Search code examples
creal-timecentos8

CentOS8 real-time FIFO process not receiving XCPU signal


Background

I have a very precise program on my mind and I need to use real-time scheduling policy for it. What the program is supposed to do is out of the question. Before writing the actual program though, I wanted to test out stuff a little - some of the differences between real-time and "normal" scheduling policy that is (for instance, I noticed that nanosleep has 10 times better precision with real-time FIFO scheduling and 99 priority), and of course the SIGXCPU signal, which is supposed to be sent to a real-time process if it exceeds soft allowed CPU time in one go. I am not receiving it though, even though my process is burning the CPU time with an infinite loop.

Environment

I am using CentOS8 hosted on vultr - 1 core, 512MB RAM, latest version of kernel and every package. Without my real time process running, top shows 2-3 processes running (systemd is the main one) and more than 80 sleeping.
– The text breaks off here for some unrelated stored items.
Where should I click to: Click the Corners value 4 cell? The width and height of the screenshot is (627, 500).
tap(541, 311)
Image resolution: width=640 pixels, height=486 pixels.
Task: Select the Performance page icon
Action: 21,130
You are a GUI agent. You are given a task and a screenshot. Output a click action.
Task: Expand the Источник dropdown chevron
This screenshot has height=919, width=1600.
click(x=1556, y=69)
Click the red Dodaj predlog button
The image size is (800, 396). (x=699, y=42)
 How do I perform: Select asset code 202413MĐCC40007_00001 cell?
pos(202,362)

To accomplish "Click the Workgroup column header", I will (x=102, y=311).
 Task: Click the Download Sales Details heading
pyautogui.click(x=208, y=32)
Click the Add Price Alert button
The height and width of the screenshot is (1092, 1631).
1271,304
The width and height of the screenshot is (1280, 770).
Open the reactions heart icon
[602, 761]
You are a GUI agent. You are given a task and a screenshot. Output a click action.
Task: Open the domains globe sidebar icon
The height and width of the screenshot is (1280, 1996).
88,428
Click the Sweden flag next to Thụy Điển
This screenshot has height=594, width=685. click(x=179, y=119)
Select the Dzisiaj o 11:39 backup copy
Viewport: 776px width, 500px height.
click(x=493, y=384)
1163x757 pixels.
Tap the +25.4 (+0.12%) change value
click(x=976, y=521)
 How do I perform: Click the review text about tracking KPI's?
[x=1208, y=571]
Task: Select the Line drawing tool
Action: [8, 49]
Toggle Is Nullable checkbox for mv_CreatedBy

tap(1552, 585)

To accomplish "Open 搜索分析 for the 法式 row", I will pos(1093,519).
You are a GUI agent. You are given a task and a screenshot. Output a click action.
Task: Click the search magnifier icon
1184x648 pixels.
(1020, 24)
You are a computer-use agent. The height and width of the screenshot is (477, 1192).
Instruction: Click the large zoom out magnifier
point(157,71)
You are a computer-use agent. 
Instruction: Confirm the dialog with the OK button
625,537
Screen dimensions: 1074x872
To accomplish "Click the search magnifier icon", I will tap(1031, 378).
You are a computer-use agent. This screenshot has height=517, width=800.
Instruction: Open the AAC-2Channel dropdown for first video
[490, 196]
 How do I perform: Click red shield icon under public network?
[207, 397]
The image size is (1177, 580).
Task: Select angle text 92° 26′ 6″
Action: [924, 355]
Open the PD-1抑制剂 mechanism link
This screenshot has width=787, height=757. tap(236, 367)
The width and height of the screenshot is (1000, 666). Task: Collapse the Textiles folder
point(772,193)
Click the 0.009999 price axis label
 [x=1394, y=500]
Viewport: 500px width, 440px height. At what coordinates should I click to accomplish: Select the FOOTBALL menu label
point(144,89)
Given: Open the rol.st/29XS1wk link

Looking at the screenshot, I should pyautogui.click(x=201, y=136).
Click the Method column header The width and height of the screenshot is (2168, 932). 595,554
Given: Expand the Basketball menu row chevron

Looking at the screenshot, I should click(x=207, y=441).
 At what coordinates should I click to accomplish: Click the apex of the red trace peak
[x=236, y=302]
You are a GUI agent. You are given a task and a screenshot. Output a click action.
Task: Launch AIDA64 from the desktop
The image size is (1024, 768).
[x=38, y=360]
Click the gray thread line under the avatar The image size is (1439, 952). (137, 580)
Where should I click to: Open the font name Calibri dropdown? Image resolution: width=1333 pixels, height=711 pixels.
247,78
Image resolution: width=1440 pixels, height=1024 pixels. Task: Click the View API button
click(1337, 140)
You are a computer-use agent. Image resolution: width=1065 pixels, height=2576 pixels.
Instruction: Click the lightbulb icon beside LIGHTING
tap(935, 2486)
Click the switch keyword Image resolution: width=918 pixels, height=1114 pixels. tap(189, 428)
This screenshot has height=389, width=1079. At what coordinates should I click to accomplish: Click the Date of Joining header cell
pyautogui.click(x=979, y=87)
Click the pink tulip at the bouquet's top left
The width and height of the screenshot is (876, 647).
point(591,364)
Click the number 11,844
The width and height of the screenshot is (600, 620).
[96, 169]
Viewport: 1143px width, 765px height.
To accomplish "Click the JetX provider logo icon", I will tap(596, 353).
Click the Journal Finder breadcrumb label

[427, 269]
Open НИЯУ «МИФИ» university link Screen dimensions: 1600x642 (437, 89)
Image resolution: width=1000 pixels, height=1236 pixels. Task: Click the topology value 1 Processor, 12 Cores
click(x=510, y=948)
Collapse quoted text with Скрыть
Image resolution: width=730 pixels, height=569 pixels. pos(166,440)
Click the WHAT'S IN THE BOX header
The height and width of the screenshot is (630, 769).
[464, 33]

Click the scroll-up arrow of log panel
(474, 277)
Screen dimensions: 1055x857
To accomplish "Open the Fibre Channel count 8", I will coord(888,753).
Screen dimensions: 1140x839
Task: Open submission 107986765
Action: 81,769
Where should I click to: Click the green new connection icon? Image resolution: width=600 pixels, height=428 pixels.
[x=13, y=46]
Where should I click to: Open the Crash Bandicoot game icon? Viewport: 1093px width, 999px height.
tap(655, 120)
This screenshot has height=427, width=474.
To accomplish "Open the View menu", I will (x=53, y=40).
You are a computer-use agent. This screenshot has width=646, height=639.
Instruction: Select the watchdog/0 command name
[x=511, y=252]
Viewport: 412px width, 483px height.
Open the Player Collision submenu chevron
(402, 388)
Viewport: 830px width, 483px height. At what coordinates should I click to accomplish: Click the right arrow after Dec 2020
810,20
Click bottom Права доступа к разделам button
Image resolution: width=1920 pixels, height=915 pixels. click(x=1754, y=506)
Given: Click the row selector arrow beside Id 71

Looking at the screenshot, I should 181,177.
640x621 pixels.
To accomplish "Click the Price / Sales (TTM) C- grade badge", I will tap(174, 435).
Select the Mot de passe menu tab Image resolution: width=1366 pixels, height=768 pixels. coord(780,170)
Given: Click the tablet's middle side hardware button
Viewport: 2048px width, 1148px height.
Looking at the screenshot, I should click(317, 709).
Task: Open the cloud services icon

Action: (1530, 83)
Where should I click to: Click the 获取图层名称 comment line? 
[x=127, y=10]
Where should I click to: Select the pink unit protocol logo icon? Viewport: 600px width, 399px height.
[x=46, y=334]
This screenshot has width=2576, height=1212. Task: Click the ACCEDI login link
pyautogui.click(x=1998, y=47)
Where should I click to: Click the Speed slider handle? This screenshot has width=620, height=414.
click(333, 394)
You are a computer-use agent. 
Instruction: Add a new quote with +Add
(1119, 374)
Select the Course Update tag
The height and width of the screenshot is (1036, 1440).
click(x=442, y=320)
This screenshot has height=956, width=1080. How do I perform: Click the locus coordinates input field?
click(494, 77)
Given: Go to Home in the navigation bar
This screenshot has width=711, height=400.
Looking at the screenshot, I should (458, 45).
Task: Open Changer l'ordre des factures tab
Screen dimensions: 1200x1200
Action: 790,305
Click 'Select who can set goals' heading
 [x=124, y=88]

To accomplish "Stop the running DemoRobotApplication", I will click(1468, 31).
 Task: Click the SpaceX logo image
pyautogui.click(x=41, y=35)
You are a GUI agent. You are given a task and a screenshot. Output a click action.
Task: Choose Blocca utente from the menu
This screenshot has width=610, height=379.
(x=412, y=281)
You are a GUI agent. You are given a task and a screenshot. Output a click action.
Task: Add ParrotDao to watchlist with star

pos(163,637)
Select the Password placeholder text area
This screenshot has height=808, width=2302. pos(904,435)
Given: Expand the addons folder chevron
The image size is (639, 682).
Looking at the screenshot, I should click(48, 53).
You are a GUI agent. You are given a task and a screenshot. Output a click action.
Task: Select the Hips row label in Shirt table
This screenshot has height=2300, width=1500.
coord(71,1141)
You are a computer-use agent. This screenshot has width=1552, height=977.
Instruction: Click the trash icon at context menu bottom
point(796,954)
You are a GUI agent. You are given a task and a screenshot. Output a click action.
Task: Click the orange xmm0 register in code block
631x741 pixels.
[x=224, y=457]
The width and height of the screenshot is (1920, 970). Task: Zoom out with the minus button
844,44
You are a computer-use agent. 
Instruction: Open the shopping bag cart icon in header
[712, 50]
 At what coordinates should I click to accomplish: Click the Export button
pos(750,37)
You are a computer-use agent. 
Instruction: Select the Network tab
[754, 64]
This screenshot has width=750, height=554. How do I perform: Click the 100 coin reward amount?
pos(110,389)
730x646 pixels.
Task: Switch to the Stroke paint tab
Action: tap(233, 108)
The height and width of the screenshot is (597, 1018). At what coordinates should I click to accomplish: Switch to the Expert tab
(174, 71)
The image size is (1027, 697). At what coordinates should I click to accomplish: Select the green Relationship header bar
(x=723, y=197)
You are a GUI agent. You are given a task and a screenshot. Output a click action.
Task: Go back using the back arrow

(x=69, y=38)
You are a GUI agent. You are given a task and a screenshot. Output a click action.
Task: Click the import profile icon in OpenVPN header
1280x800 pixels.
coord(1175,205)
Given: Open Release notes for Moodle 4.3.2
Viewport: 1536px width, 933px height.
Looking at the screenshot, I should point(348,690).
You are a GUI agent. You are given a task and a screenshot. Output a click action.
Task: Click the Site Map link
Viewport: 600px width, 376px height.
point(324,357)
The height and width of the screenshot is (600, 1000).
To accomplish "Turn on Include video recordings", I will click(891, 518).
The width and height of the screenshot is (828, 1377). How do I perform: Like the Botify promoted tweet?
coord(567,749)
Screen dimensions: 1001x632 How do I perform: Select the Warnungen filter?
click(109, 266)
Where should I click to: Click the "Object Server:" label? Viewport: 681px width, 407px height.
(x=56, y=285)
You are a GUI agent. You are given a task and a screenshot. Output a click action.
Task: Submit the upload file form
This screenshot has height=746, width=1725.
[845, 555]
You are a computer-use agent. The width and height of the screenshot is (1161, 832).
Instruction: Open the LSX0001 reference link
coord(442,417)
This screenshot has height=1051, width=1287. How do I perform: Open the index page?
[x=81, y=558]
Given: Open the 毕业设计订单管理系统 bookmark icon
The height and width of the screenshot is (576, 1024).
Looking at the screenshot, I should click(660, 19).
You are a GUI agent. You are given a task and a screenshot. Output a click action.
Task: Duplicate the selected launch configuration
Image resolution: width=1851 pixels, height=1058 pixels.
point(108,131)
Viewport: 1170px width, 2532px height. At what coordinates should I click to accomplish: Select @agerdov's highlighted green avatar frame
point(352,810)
The active processes all seem to have normal scheduling policy with priority set to 20, which is the lowest.
My real-time process' code looks as the following:

#define _GNU_SOURCE

// most of these are useless yes, were used before for testing
// and I just did not care to remove them, but that shouldn't change anything, right

#include <sched.h>
#include <unistd.h>
#include <sys/types.h>

#include <stdio.h>
#include <stdatomic.h>
#include <signal.h>
#include <stdint.h>
#include <string.h>
#include <stdlib.h>
#include <pthread.h>
#include <unistd.h>
#include <errno.h>

static uint64_t GetTimeoutTime(const uint64_t nanoseconds) {
  struct timespec tp = { .tv_sec = 0, .tv_nsec = 0 };
  (void) clock_gettime(CLOCK_MONOTONIC, &tp);
  return (uint64_t)(tp.tv_sec) * 1000000000 + (uint64_t)(nanoseconds / 1000000000) * 1000000000 + (uint64_t)(tp.tv_nsec) + nanoseconds - (uint64_t)(nanoseconds / 1000000000) * 1000000000;
}

static int siga(int signum, void (*handler)(int)) {
  return sigaction(signum, &((struct sigaction){ .sa_handler = handler, .sa_flags = 0, .sa_mask = 0 }), NULL);
}

static void xcpu(int sig) {
  puts("xcpu called");
  (void) pthread_yield(); // to not get killed
}

int main() {
  uint64_t g = 0;
  uint64_t t1, t2;
  int err = siga(SIGXCPU, xcpu);
  if(err != 0) {
    puts("e");
    printf("%d\n", err);
  }
  if(sched_setscheduler(getpid(), SCHED_FIFO, &((struct sched_param){ .sched_priority = 99 })) != 0) {
    puts("err");
  }
  while(1) {
    t1 = GetTimeoutTime(0); // just some stuff to make the process busy
    t2 = GetTimeoutTime(0) - t1; // I was using this code before, thus left it there
    g += t2;
  }
  printf("avg %lf\n", (double)(g) / 10000.0); // just to make it seem as g is not useless
  return 0;
}

The results are - the process constantly taking above 90% of CPU, running and running, and no signal is seen to be received. I actually kept the program running for about 15 minutes, and nothing happened at all - the process did not get killed. I mean, FIFO scheduling is not supposed to remove the threads while they are running, right? That's what Round Robin does, so I don't quite understand what would be causing this phenomenon. Is my thread put to sleep without me knowing?
Would DEADLINE scheduling with the deadline times set to some 2^63 - (1, 2, 3) number work better than the current FIFO solution? I would just like to get most of the CPU for myself most of the time, since really nothing but my own process is going to use the CPU anyway (the only difference is that real-time scheduling policies give some perks, and one of them I noticed and described at the beginning here - increased precision of nanosleep. Are there other perks?).


Solution

  • Alright, I found the answer.
    The problem lied in the RTIME soft and hard limits. I thought that by default they were quite low, but now I double checked to be sure. Both soft and hard limits were 2^63 numbers. After lowering soft limit to 1e6 and hard to 1e7, my process started receiving XCPU signals each second. Checked and lowered using getrlimit and setrlimit functions (see man for more info).